### Supplied material:
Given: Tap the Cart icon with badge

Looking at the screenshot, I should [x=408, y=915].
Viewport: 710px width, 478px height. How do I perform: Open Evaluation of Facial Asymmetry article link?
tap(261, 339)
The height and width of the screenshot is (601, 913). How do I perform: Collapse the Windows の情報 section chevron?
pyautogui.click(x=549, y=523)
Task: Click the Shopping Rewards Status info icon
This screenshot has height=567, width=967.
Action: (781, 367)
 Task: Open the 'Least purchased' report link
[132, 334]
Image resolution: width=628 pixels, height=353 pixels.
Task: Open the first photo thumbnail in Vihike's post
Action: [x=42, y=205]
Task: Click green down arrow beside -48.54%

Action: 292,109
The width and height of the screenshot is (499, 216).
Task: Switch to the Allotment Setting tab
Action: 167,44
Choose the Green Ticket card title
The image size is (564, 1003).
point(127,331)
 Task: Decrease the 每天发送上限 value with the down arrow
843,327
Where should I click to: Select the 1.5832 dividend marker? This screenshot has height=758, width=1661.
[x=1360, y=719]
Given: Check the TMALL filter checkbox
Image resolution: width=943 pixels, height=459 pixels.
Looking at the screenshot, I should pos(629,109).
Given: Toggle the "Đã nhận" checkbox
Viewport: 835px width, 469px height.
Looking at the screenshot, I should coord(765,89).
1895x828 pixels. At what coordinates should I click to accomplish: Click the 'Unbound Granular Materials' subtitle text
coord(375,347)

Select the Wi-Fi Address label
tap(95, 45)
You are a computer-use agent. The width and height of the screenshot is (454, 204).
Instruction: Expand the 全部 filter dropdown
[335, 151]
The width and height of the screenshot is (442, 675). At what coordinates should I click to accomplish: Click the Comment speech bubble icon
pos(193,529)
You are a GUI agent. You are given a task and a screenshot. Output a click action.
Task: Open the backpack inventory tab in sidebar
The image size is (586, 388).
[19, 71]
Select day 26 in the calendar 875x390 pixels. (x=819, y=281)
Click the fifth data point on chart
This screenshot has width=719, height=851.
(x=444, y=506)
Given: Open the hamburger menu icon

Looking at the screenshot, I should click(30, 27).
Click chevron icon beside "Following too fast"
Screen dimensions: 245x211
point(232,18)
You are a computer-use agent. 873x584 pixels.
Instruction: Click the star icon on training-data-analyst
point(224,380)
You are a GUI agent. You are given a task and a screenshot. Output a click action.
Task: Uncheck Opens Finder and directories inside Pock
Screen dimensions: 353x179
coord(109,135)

### What needs to be done:
The lines above that hold "checkbox" are the result; show every one of them.

### Expected output:
Given: Check the TMALL filter checkbox
Given: Toggle the "Đã nhận" checkbox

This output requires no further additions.